GitHub - Hamstring-NDR/hamstring

heiDGAF - Domain Generation Algorithms Finder

Machine learning-based DNS classifier for detecting Domain Generation Algorithms (DGAs), tunneling, and data exfiltration by malicious actors.
Explore the docs »

Report Bug · Request Feature

Caution

The project is under active development right now. Everything might change, break, or move around quickly.

Continuous Integration

About the Project

Getting Started

Run heiDGAF using Docker Compose:

HOST_IP=127.0.0.1 docker compose -f docker/docker-compose.yml up

Or run the modules locally on your machine:

python -m venv .venv
source .venv/bin/activate

sh install_requirements.sh

Alternatively, you can use pip install and enter all needed requirements individually with -r requirements.*.txt.

Now, you can start each stage, e.g. the inspector:

python src/inspector/inspector.py

(back to top)

Usage

Configuration

To configure heiDGAF according to your needs, use the provided config.yaml.

The most relevant settings are related to your specific log line format, the model you want to use, and possibly infrastructure.

The section pipeline.log_collection.collector.logline_format has to be adjusted to reflect your specific input log line format. Using our adjustable and flexible log line configuration, you can rename, reorder and fully configure each field of a valid log line. Freely define timestamps, RegEx patterns, lists, and IP addresses. For example, your configuration might look as follows:

- [ "timestamp", Timestamp, "%Y-%m-%dT%H:%M:%S.%fZ" ]
- [ "status_code", ListItem, [ "NOERROR", "NXDOMAIN" ], [ "NXDOMAIN" ] ]
- [ "client_ip", IpAddress ]
- [ "dns_server_ip", IpAddress ]
- [ "domain_name", RegEx, '^(?=.{1,253}$)((?!-)[A-Za-z0-9-]{1,63}(?<!-)\.)+[A-Za-z]{2,63}$' ]
- [ "record_type", ListItem, [ "A", "AAAA" ] ]
- [ "response_ip", IpAddress ]
- [ "size", RegEx, '^\d+b$' ]

The options pipeline.data_inspection and pipeline.data_analysis are relevant for configuring the model. The section environment can be fine-tuned to prevent naming collisions for Kafka topics and adjust addressing in your environment.

For more in-depth information on your options, have a look at our official documentation, where we provide tables explaining all values in detail.

Monitoring

To monitor the system and observe its real-time behavior, multiple Grafana dashboards have been set up.

Have a look at the following pictures showing examples of how these dashboards might look at runtime.

Overview dashboard

Contains the most relevant information on the system's runtime behavior, its efficiency and its effectivity.

Latencies dashboard

Presents any information on latencies, including comparisons between the modules and more detailed, stand-alone metrics.

Log Volumes dashboard

Presents any information on the fill levels of each module, i.e. the number of entries that are currently in the module for processing.
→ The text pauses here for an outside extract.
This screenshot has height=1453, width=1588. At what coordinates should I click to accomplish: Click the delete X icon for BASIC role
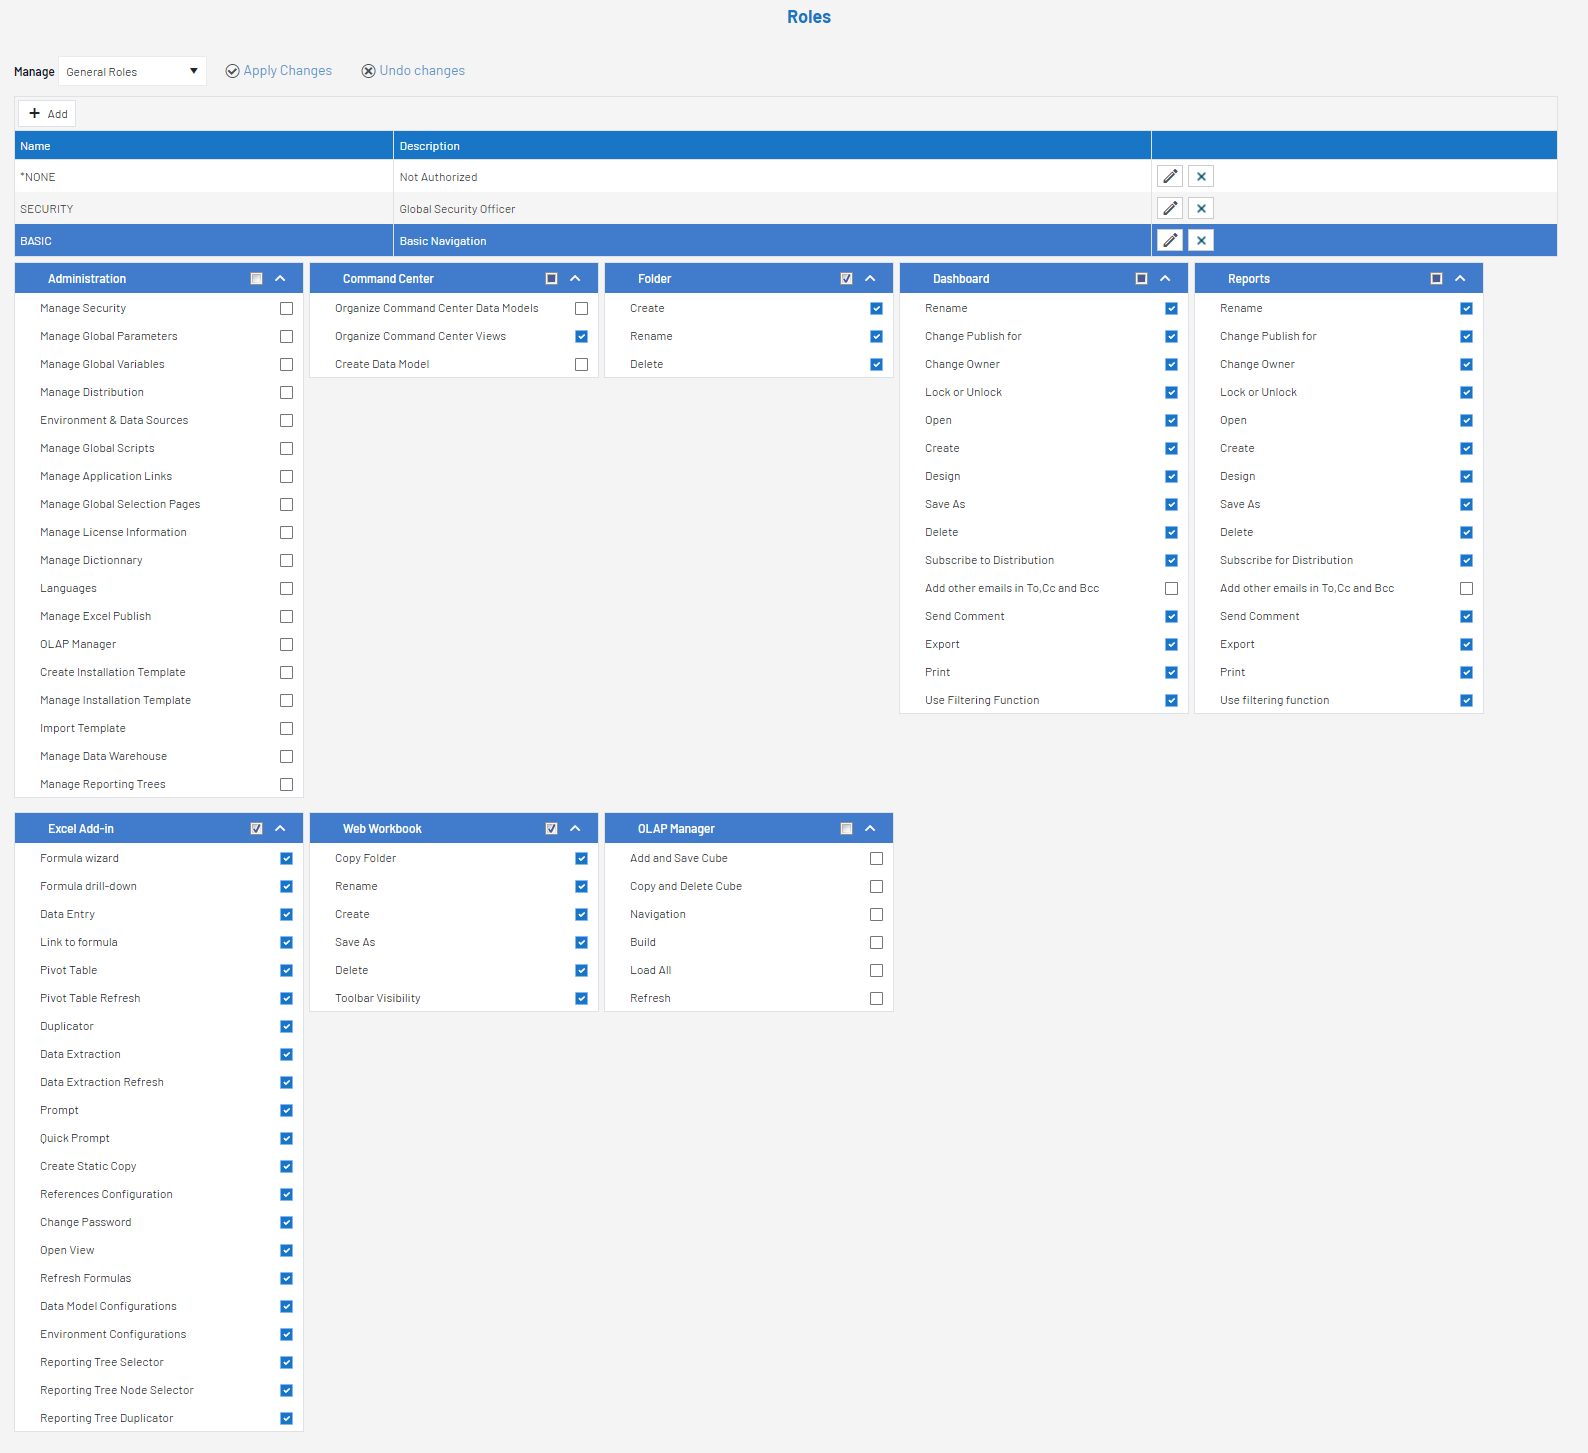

Includes comparisons between the modules, more detailed, stand-alone metrics, as well as total numbers of logs entering the pipeline or being marked as fully processed.

Alerts dashboard

Presents details on the number of logs detected as malicious including IP addresses responsible for those alerts.

Dataset dashboard

This dashboard is only active for the datatest mode. Users who want to test their own models can use this mode for inspecting confusion matrices on testing data.

This feature is in a very early development stage.

(back to top)

Models and Training

To train and test our and possibly your own models, we currently rely on the following datasets:

We compute all features separately and only rely on the domain and class for binary classification.

Inserting Data for Testing

For testing purposes, we provide multiple scripts in the scripts directory. Use real_logs.dev.py to send data from the datasets into the pipeline. After downloading the dataset and storing it under <project-root>/data, run

python scripts/real_logs.dev.py

to start continuously inserting dataset traffic.

Training Your Own Models

Important

This is only a brief wrap-up of a custom training process. We highly encourage you to have a look at the documentation for a full description and explanation of the configuration parameters.

We feature two trained models:

XGBoost (src/train/model.py#XGBoostModel) and
RandomForest (src/train/model.py#RandomForestModel).

After installing the requirements, use src/train/train.py:

> python -m venv .venv
> source .venv/bin/activate

> pip install -r requirements/requirements.train.txt

> python src/train/train.py
Usage: train.py [OPTIONS] COMMAND [ARGS]...

Options:
  -h, --help  Show this message and exit.

Commands:
  explain
  test
  train

Setting up the dataset directories (and adding the code for your model class if applicable) lets you start the training process by running the following commands:

Model Training

> python src/train/train.py train  --dataset <dataset_type> --dataset_path <path/to/your/datasets> --model <model_name>

The results will be saved per default to ./results, if not configured otherwise.

Model Tests

> python src/train/train.py test  --dataset <dataset_type> --dataset_path <path/to/your/datasets> --model <model_name> --model_path <path_to_model_version>

Model Explain

> python src/train/train.py explain  --dataset <dataset_type> --dataset_path <path/to/your/datasets> --model <model_name> --model_path <path_to_model_version>

This will create a rules.txt file containing the innards of the model, explaining the rules it created.

(back to top)

Contributing

Contributions are what make the open source community such an amazing place to learn, inspire, and create. Any contributions you make are greatly appreciated.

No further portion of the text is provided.